Selecionada pelo Rumos Itaú Cultural, Jessica Stori lança primeira novela
PublishNews, Redação, 08/06/2026
Resultado de um processo criativo que envolveu caminhadas, registros fotográficos, vídeos e pesquisas de campo, livro é o núcleo de um projeto artístico mais amplo

Jessica Stori © Dédallo Neves
Jessica Stori © Dédallo Neves

O projeto multidisciplinar Foi um jeito de derreter (Telaranha Edições) marca a estreia da escritora e historiadora Jessica Stori na prosa ficcional. A novela combina literatura e imagem para abordar as relações de cuidado em situações de vulnerabilidade física, emocional e social, acompanhando a convivência entre duas mulheres unidas por uma história comum, pela doença e pelos fantasmas do passado.

O lançamento será realizado no sábado, 11 de julho, às 10h30, na Telaranha Livraria (Rua Ébano Pereira, 269, no Centro — Curitiba / PR), com a presença da autora.

Resultado de um processo criativo que envolveu caminhadas, registros fotográficos, vídeos e pesquisas de campo nos bairros de Uberaba, em Curitiba, e Pinhais, na Região Metropolitana, o livro é o núcleo de um projeto artístico mais amplo, desenvolvido com apoio do Rumos Itaú Cultural.
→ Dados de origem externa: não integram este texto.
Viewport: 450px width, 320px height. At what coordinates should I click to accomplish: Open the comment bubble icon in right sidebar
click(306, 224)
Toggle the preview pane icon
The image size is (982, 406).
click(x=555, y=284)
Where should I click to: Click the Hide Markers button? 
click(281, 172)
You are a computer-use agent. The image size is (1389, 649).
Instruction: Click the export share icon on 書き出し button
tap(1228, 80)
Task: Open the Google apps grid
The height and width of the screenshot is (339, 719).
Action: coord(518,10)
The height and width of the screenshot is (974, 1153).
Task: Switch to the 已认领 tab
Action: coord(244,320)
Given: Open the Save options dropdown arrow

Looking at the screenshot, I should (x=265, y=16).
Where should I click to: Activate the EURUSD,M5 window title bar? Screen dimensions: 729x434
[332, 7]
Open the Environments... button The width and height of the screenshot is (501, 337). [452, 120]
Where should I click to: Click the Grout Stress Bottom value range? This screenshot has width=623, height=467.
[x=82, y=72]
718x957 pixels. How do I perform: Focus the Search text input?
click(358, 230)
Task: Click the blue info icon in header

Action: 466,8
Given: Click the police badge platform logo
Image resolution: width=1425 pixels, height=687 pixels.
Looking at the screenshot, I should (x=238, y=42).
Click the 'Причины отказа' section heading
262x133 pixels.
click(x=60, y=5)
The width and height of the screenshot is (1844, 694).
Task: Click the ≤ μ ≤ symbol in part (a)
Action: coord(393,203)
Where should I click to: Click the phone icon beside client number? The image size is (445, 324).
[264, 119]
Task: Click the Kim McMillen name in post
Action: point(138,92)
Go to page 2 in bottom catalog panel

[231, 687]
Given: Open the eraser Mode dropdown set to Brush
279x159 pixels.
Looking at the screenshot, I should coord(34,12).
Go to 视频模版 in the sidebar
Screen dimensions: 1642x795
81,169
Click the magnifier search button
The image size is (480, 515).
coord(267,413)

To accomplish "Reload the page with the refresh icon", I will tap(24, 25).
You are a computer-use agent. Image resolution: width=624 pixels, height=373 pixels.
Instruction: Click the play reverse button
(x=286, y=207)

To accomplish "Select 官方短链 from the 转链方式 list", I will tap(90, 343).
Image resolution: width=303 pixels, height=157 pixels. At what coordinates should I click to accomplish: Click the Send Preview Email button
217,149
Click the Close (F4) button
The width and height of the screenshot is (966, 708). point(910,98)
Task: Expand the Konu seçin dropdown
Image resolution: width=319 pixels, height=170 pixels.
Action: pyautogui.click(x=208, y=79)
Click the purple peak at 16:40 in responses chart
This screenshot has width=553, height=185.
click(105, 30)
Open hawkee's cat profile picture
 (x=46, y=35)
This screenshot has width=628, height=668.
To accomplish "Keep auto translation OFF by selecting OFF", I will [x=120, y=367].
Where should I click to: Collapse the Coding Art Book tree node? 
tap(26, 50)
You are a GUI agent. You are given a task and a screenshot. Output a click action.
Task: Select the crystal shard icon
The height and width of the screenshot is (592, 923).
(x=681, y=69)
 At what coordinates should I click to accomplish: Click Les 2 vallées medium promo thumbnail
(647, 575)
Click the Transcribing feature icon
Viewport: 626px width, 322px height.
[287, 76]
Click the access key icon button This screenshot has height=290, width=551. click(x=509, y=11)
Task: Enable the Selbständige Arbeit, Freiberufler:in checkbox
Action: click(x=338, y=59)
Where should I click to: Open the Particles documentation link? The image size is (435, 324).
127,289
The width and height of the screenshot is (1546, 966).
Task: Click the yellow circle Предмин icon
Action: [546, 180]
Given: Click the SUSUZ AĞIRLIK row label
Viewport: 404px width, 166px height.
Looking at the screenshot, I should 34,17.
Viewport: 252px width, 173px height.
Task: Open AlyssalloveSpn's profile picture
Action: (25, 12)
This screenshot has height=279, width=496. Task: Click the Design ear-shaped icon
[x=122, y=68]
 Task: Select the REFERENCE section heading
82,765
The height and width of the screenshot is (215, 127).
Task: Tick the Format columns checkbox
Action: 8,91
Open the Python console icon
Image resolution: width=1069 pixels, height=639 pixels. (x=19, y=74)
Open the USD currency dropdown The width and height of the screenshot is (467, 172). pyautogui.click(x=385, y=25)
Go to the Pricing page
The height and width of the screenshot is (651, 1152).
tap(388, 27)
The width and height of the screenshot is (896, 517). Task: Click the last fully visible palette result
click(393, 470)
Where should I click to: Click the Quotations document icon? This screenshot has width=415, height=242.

Ao reunir diferentes linguagens, Jessica constrói uma narrativa que transita entre a prosa poética, a memória, o documento e a imagem para refletir sobre os limites entre obrigação, afeto, trauma e cuidado.

Na trama, a narradora recebe a notícia do adoecimento de Marta, com quem não mantinha contato havia dois anos. Ao chegar em sua casa, encontra um cenário de abandono e passa a assumir uma rotina de cuidados que faz emergir lembranças, conflitos e assombrações ligados à história compartilhada pelas duas personagens.

Segundo Jessica, a novela também busca apresentar um Paraná distante dos estereótipos normalmente associados à região. A autora concentrou sua investigação em territórios periféricos da Grande Curitiba, observando experiências, paisagens e populações frequentemente ausentes das representações mais conhecidas do Sul do país. “Quero levar o bairro onde eu cresci para a literatura”, avisa, no release.

A escritora explica que um dos pontos centrais do livro foi abordar as relações de cuidado para além da estrutura familiar tradicional. “Quis encontrar na escrita e em outras linguagens, os dias de atenção e de obrigação, de memória e de trauma, de delírio e de realidade, de saúde e de doença, cavando nos meandros destes nomes maneiras de escrever o que acontece entre eles em situações como essa”, relata, no material de divulgação.

Capa 'Foi um jeito de derreter'
Capa 'Foi um jeito de derreter'

O projeto foi iniciado em 2019, quando Jessica viveu uma experiência semelhante à enfrentada pela narradora da novela: interromper a própria rotina para cuidar de um familiar com quem mantinha uma relação marcada por distanciamentos e histórias não resolvidas. A experiência deu origem a diários e anotações que serviram de base à sua criação.

O desenvolvimento do projeto ganhou novo impulso após a seleção no Rumos 2023/2024 do Itaú Cultural. Entre 9.389 inscrições recebidas pelo edital, apenas 100 trabalhos foram contemplados em todo o país, sendo penas dez em literatura. Durante o processo, a autora conciliou a escrita com pesquisas em arquivos pessoais, produção de vídeos-ensaio e experimentações visuais envolvendo colagem, desenho e fotografia. Parte desse material integra a publicação, ampliando a narrativa para além do texto literário.

Embora estreie na ficção em prosa, Jessica Stori já havia publicado o livro de poemas Carne e colapso (Urutau, 2020). Integrante do Coletivo Membrana Literária, também participou das publicações coletivas Corja!, BRA_IL e da antologia Chão Brasil. Doutora em História pela Universidade Federal do Paraná, desenvolve pesquisas sobre literatura, arte e produção intelectual de mulheres, além de atuar como colagista e ministrar oficinas de escrita e colagem.